5

Currently, this is just something I am curious about, I don't have any code I am working on but I am wondering how this could be achieved...

Lets say for example that I have an application that tracks the results of all the football teams in the world. What I want to be able to do is to identify the longest "win" streak for any given team.

I imagine I would most likely have some sort of data table like so:

  • MatchDate datetime
  • TeamA string
  • TeamB string
  • TeamAGoals int
  • TeamBGoals int

So what I would want to do for example is find the longest win streak where TeamA = "My Team" and obviously this would mean TeamAGoals must be greater than TeamBGoals.
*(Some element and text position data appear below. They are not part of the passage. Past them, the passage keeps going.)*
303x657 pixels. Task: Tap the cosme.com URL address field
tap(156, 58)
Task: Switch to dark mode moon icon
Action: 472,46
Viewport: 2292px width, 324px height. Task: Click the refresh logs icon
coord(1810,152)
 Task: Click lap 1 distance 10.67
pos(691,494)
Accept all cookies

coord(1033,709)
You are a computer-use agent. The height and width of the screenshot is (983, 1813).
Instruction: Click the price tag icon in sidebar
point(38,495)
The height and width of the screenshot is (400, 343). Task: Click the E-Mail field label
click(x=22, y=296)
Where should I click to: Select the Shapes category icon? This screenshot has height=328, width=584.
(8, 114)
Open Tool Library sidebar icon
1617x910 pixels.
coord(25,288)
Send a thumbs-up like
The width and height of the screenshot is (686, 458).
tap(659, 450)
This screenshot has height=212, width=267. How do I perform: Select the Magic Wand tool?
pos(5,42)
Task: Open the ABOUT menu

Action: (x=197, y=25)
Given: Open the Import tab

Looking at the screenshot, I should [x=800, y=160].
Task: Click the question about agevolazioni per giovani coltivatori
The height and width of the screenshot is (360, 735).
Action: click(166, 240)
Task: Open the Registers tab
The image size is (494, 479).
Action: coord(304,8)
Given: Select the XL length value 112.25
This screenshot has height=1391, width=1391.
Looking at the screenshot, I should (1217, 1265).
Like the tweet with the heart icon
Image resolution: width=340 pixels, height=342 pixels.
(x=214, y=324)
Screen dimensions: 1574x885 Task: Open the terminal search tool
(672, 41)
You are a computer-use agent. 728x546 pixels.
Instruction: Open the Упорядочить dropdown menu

As I have said, this is all just for example. It may be better for a different DB design for something like this. But the root question is how to calculate the longest streak/run of matching results.

musefan
  • 47,875
  • 21
  • 135
  • 185
  • 2
    If you want the "most efficient" you probably don't want to use LINQ in the first place. Personally I value ease of understanding and maintainability over efficiency, unless performance becomes an issue. There's no point in breaking your back improving the performance if you don't need it. – Doctor Jones Oct 16 '12 at 10:45
  • @DoctaJonez: A fair point, I just wanted to try to encourage answers to consider performance. Imagine if I wanted something like a grid of teams ordered by win streak - performance might then become an issue. However, I do want to stick with LINQ on this one, so any efficiency lost by that will have to be accepted on my part ;) – musefan Oct 16 '12 at 10:48
  • Don't forget to add Where TeamB = "My Team" and TeamBGoals > TeamAGoals, or are you after Longest home games streak? or would you're database contain 2 entries for each match? – James Oct 16 '12 at 11:02
  • @JamesB: Yeah good point, I guess getting both all wins, and home wins would be useful but I imagine it should be simply to work one out once I know how to do the other – musefan Oct 16 '12 at 11:43

4 Answers4

4

This is an old question now, but I just had to solve the same problem myself, and thought people might be interested in a fully LINQ implementation of Rawling's LongestStreak extension method. This uses Aggregate with a seed and result selector to run through the list.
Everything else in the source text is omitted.